> **Your instructions**
Return precisely the opening lines of the listing below, ending with the line that contains "Task: Select the Express delivery option".

> **Dataset content**
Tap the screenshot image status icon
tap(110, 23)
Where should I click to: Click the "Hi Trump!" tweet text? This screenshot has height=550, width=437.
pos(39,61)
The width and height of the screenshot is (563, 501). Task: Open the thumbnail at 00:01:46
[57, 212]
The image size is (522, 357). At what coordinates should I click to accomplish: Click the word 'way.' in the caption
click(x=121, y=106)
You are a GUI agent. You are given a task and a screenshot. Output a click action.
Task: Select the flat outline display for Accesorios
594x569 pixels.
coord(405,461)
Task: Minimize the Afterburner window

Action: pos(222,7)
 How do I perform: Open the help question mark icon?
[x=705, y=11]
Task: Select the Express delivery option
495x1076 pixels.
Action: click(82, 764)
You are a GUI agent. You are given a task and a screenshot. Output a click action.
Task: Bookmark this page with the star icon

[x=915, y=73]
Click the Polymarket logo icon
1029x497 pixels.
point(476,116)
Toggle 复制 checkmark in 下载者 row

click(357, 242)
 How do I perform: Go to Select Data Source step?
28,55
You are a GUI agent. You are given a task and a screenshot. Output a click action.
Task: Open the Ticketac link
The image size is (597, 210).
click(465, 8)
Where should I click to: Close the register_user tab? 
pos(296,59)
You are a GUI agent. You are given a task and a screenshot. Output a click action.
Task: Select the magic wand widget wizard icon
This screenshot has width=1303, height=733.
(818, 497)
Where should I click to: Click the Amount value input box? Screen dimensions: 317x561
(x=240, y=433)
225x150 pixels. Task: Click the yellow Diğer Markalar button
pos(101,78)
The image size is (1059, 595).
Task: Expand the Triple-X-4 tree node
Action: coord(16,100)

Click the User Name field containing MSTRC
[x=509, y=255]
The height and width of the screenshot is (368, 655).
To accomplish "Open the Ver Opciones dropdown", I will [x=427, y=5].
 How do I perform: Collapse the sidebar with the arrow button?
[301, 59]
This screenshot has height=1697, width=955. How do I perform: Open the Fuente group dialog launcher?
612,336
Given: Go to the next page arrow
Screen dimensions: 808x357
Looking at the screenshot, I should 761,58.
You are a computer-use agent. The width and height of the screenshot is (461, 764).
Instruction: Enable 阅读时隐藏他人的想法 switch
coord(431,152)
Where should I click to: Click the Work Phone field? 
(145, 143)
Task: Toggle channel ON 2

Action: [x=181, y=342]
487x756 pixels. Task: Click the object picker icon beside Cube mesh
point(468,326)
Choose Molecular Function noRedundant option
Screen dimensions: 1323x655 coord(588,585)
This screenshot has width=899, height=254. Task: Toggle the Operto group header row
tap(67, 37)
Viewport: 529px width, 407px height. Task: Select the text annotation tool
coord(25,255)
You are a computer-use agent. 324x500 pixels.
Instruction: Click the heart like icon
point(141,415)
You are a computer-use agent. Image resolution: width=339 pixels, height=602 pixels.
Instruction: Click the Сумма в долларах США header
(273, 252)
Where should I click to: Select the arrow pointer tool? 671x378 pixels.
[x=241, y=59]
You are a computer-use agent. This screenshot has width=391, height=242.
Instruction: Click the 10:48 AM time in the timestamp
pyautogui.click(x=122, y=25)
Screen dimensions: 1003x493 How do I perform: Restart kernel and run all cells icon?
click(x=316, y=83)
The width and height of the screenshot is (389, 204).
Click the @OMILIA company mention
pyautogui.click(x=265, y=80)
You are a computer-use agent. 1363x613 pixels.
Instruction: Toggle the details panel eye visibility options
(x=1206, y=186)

> **Solution to the problem**
Tap the screenshot image status icon
tap(110, 23)
Where should I click to: Click the "Hi Trump!" tweet text? This screenshot has height=550, width=437.
pos(39,61)
The width and height of the screenshot is (563, 501). Task: Open the thumbnail at 00:01:46
[57, 212]
The image size is (522, 357). At what coordinates should I click to accomplish: Click the word 'way.' in the caption
click(x=121, y=106)
You are a GUI agent. You are given a task and a screenshot. Output a click action.
Task: Select the flat outline display for Accesorios
594x569 pixels.
coord(405,461)
Task: Minimize the Afterburner window

Action: pos(222,7)
 How do I perform: Open the help question mark icon?
[x=705, y=11]
Task: Select the Express delivery option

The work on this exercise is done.